### Extracted material ###
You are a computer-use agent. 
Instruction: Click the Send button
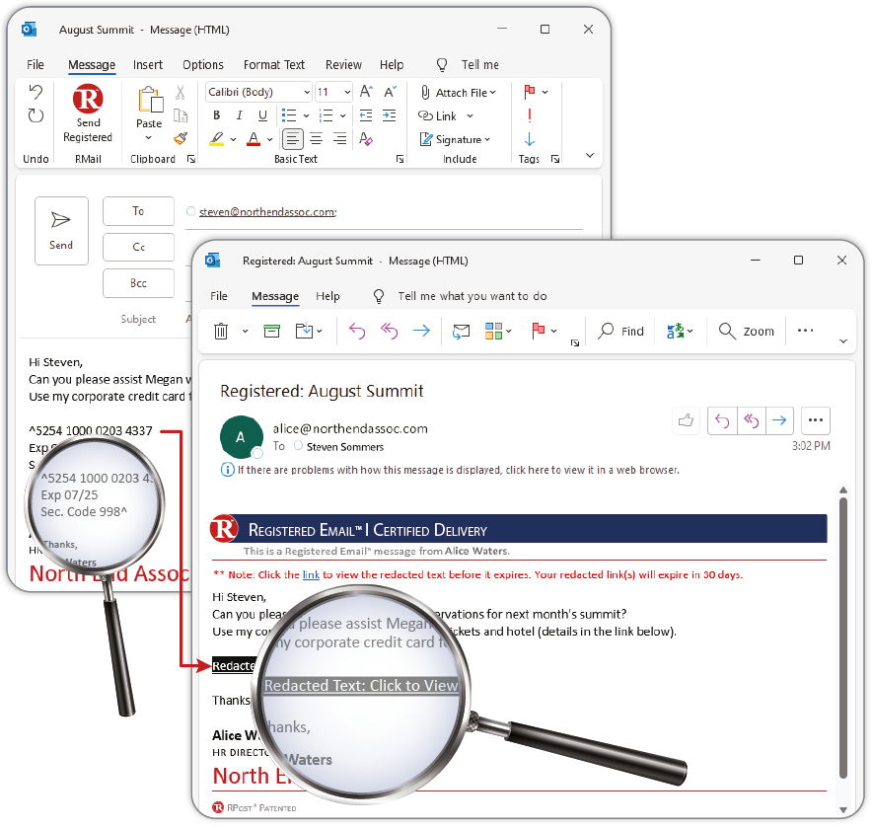click(x=61, y=231)
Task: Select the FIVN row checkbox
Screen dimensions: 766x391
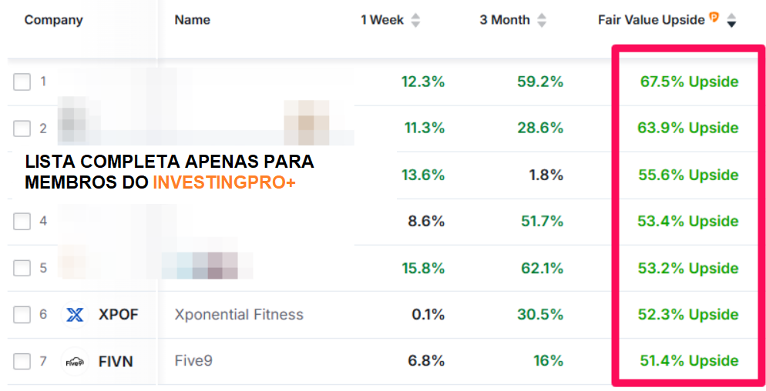Action: click(x=22, y=362)
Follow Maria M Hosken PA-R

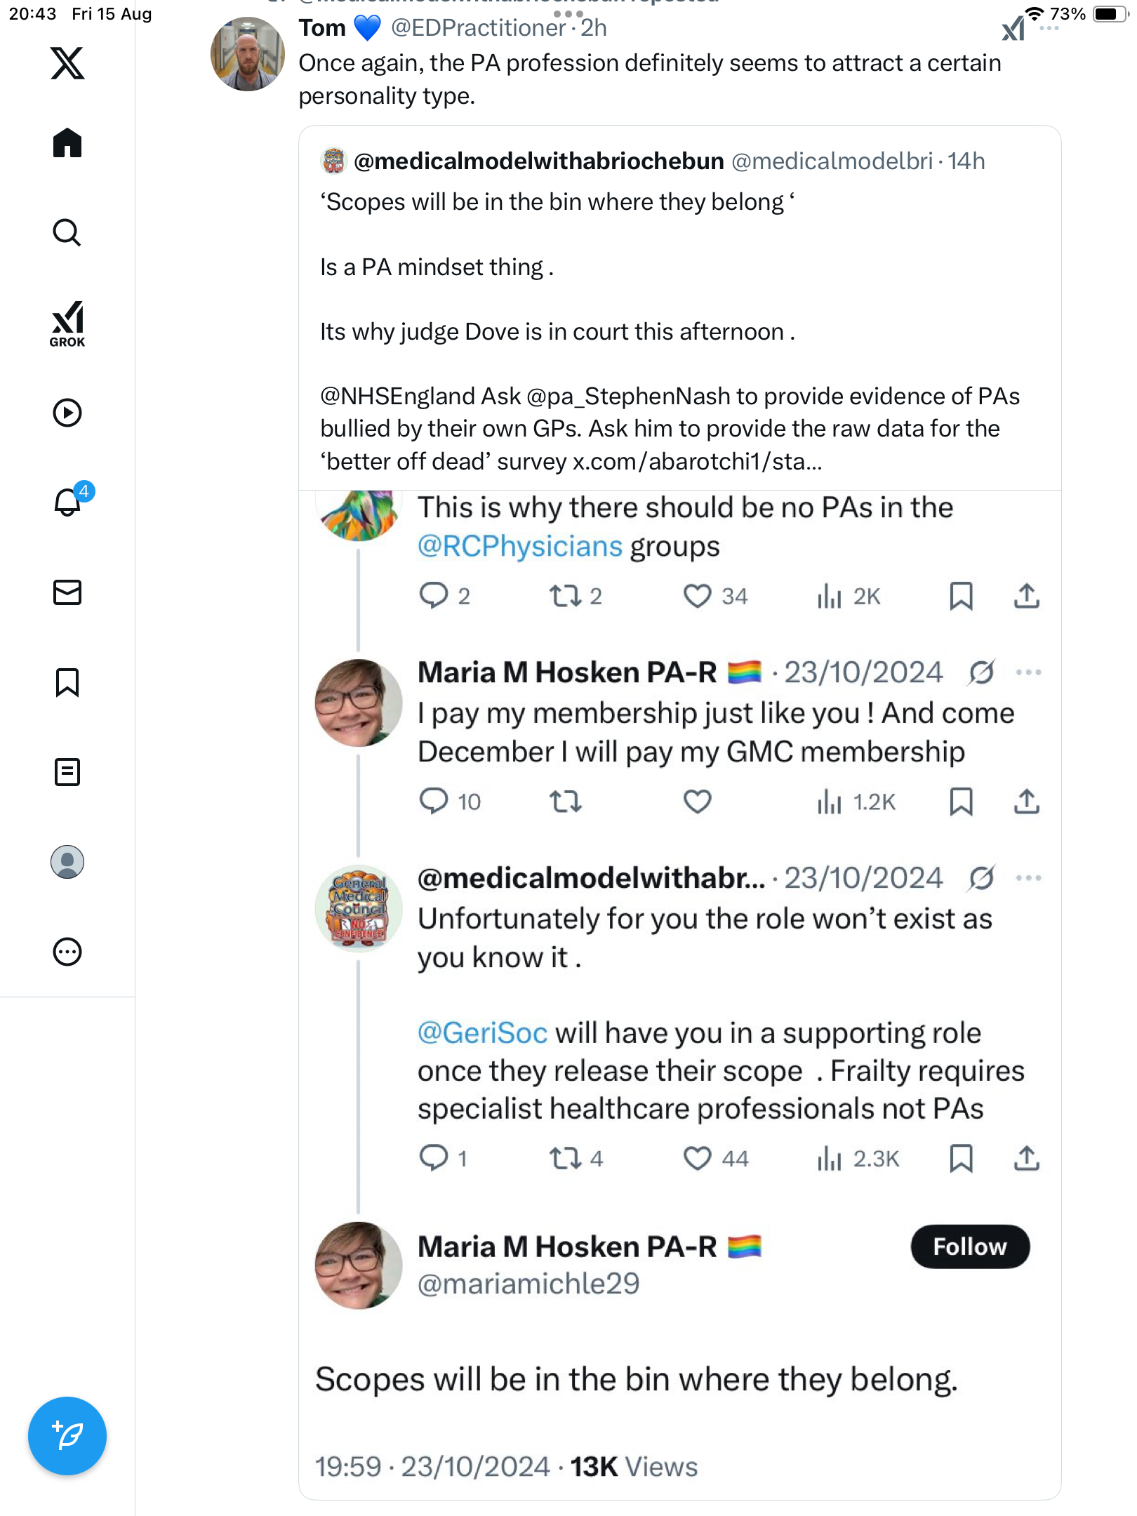(969, 1247)
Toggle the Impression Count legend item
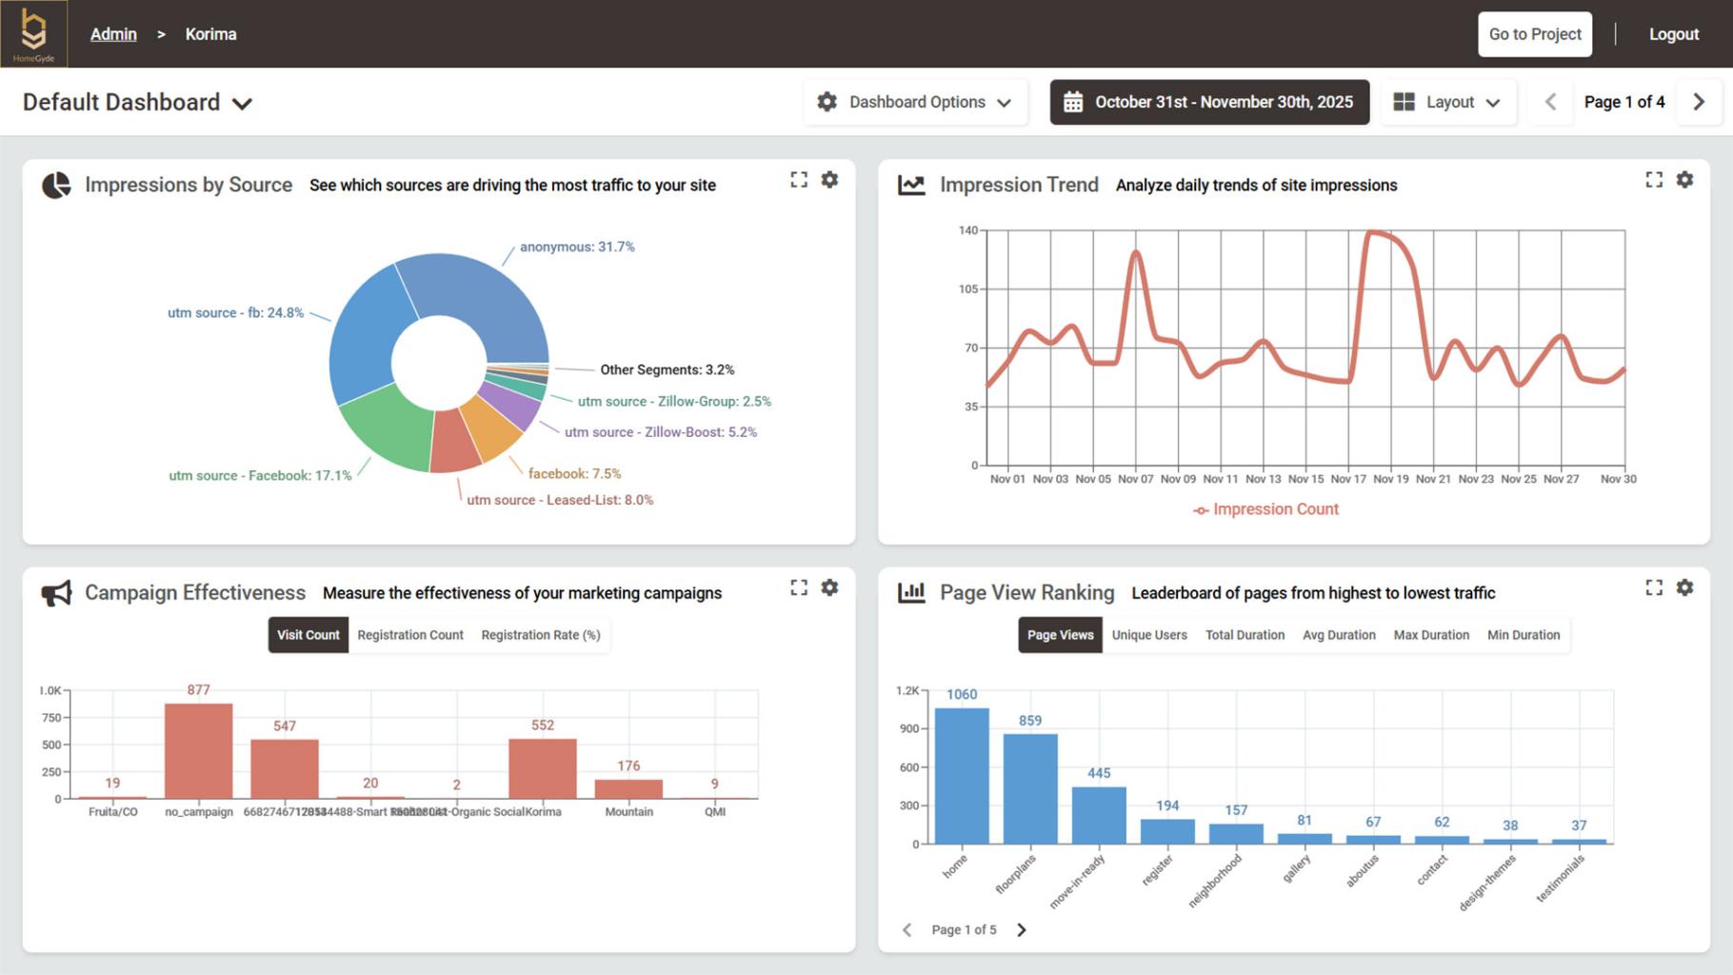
###
Starting at the line "Task: Select the FIVN row checkbox" and ending at the end of the material, change "legend item" to "legend entry" and write those lines out again with nothing else altered. Leave the pictures out of your answer.

_Result of this task_
Task: Select the FIVN row checkbox
Screen dimensions: 766x391
Action: click(x=22, y=362)
Follow Maria M Hosken PA-R

(969, 1247)
Toggle the Impression Count legend entry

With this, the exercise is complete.